Gras Savoye has been an associate company of Willis since 1997, when the latter acquired a 33% ownership interest, which it gradually increased to 49%. In November 2009, the capital of Gras Savoye was reorganised and private equity fund manager Astorg Partners became a shareholder. Willis, the family shareholders of Gras Savoye and Astorg Partners each held 31.8% stakes in the holding company. The remaining 4.5% stake was held by a group of Gras Savoye managers and employees. As part of this reorganisation and a subsequent agreement, Willis obtained the option to purchase by 2016 the remaining shares it does not own. Since the reorganisation in 2009, the shareholders have jointly supported the management in its efforts to improve company performance.

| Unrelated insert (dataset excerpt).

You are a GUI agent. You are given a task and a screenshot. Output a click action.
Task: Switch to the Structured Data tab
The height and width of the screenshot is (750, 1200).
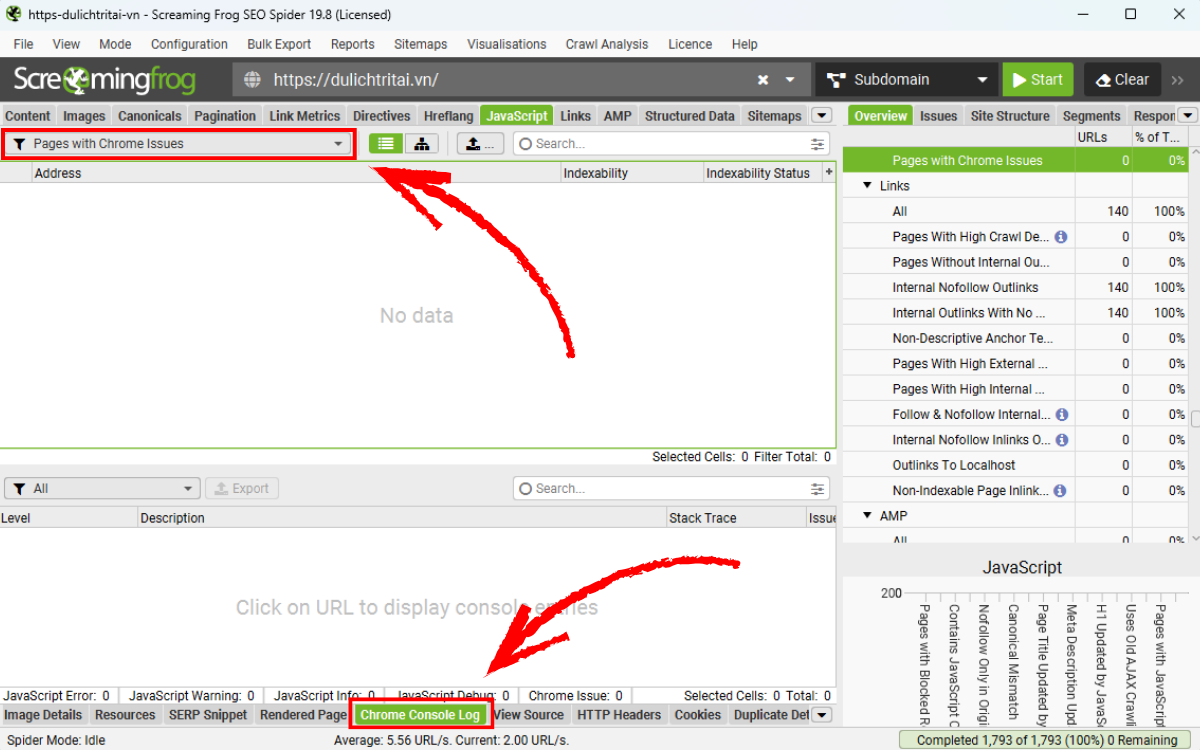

The two firms combined would have a presence in 131 countries, of which 84 would be wholly owned operations. According to Willis, the acquisition of Gras Savoye would bring:
- a strong footprint in France, where Gras Savoye is the largest broker and enjoys a leading position in the mid-market sector, which holds further growth opportunities;
- the expertise and reach to serve multinationals, including in France, which is home to 31 of the Fortune Global 500 − a number that ranks it fourth globally and first in Europe;
- access to high-growth economies and insurance markets, including Central and Eastern Europe, the Middle East, and a comprehensive network of 42 offices in 31 African countries; and
- strong property and casualty product capabilities and employee benefit products.
For the year ended 31 December 2014, under US Generally Accepted Accounting Principles, Gras Savoye’s net revenue was approximately €370m and its earnings before interest, taxes, depreciation and amortisation were about €65m.
Given the complementary nature of the two businesses, Willis anticipates that the primary source of value creation would be revenue synergies associated with joint incremental growth.
The proposed acquisition of Gras Savoye is expected to be $0.06 (€0.06) to $0.08 (€0.07) dilutive on reported earnings per share in 2016, mildly dilutive in 2017 and accretive in 2018. However, excluding the non-cash impact of amortisation expense associated with the transaction, Willis expects the transaction to be accretive in the range of $0.13 (€0.12) to $0.17 (€0.16) per share in 2016.
Willis International chief executive Tim Wright said: “Together, Willis and Gras Savoye would deliver more connected, specialised capabilities to our clients. As the world’s fifth largest insurance market, France is not only a major market in its own right, but also the home of many world-class multinationals. The combination of Willis and Gras Savoye would enable us to bring to these companies the full range of our global expertise in France and around the world.”
Gras Savoye chief executive François Varagne added: “This combination would plug Gras Savoye directly into Willis’s world-class specialist industry knowledge, diversifying our offering to both clients and carriers. Colleagues across Gras Savoye would be inspired to find themselves part of a major multinational operation where they would have many opportunities to develop their talents.”